I don't doubt that tree planting is an exciting, grueling, physically intense and emotional journey for those involved but I got very little of that from watching this piece.
While at times funny (and Alain Mercieca is incredibly funny almost every second he is on stage), it seems the real experiences of tree planters do not actually need that much sending up and that it is extremely tough to condense two months of intense working and socializing into a two hour play. I don't doubt that tree planting is an exciting, gruelling, physically intense and emotional journey for those involved but I got very little of that from watching this piece. I heard it referenced many times but this company played it far more for comedy and laughs than anything else (which may have been their point). With at least seven people on stage at a time for most of the piece, trying to keep track of each character was hard enough, much less all the dramatic story lines that kept changing, getting dropped and making way for new ones coming out of nowhere. Part of me loved this chaos, the sloppy cues ( many times the lights came up too early or too late, sound cues were all over the place including the always doomed gun shot moment), the awkward delivery of lines (the show almost stopping at times as people waited for whose line it was next) but this did not add up to well made theatre.
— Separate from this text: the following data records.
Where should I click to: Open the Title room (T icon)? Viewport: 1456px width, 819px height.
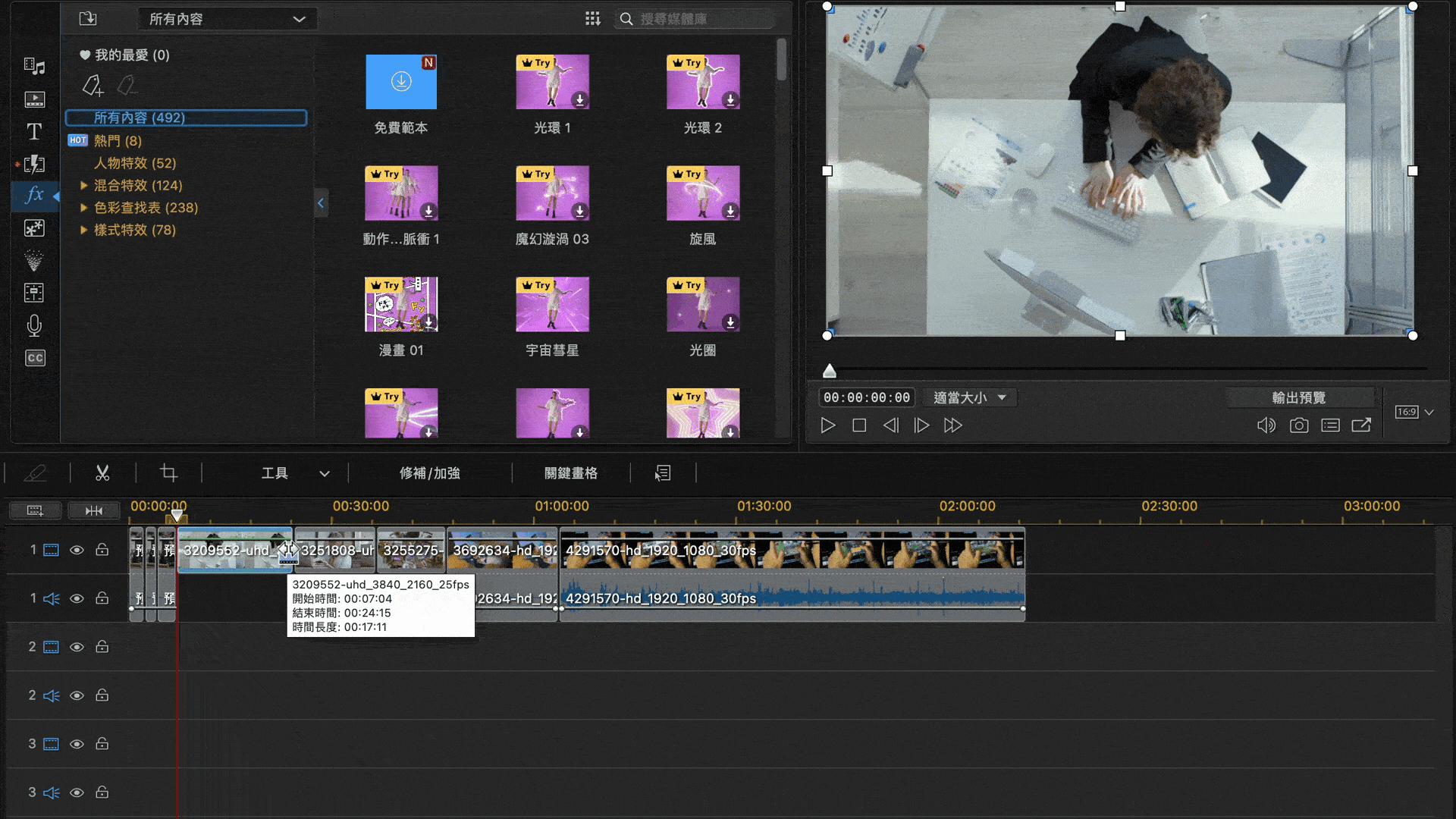click(34, 132)
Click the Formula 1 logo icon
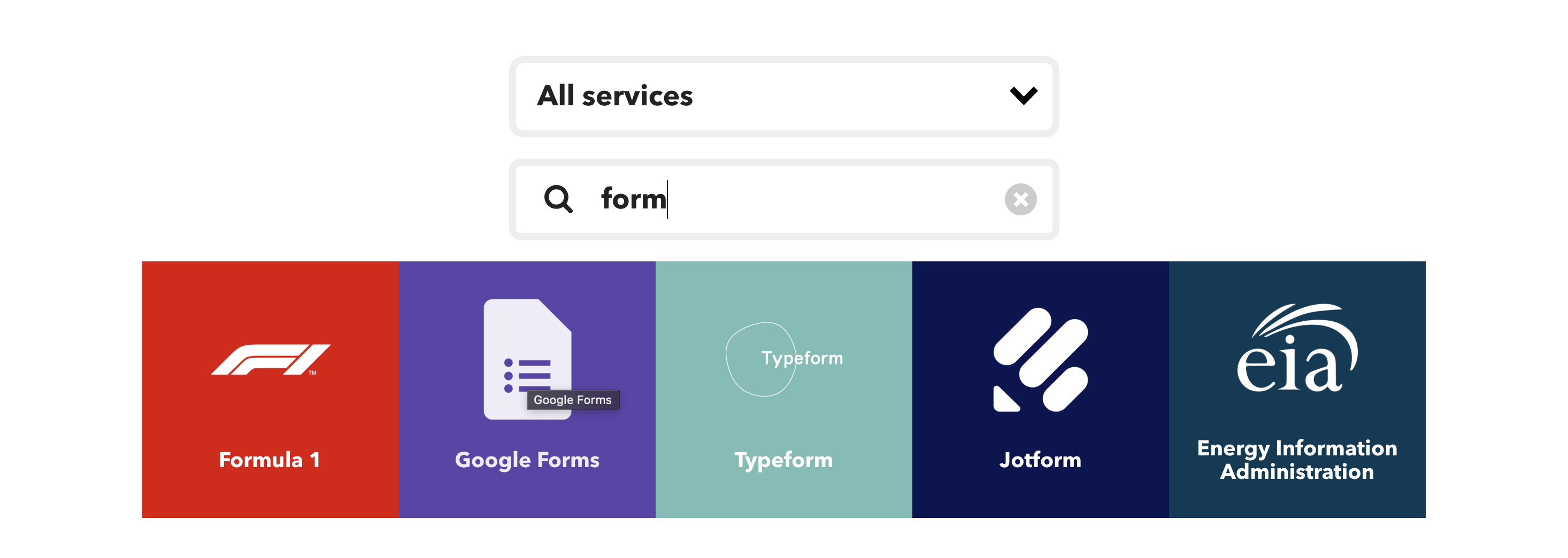Viewport: 1568px width, 558px height. pyautogui.click(x=270, y=360)
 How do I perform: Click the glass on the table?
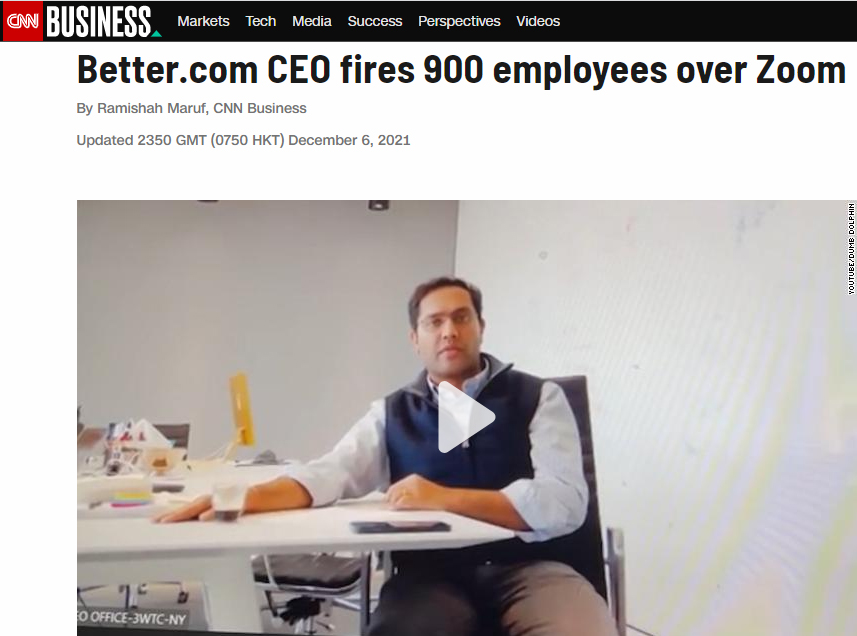227,499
I was actually interested in what seemed like genuinely incredible stories of survival, so after it was finished I left wishing I had heard the tales as they actually happened, possibly with the underused but interesting video projection backdrop. As the piece seemed to sit awkwardly between comedy and drama (there are some earnest monologues about the freedom of the outdoors) it never found the best way to express these unique experiences.
Again, I have not been a tree planter, so if you have worked as a tree planter before (as it seemed most if not all the audience on opening had), it may be a whole different kind of play for you. For me even after being given so much I still craved to feel emotional in the way creator Alain Mercieca describes his memories coming back to him with fellow collaborator Jason Pinard.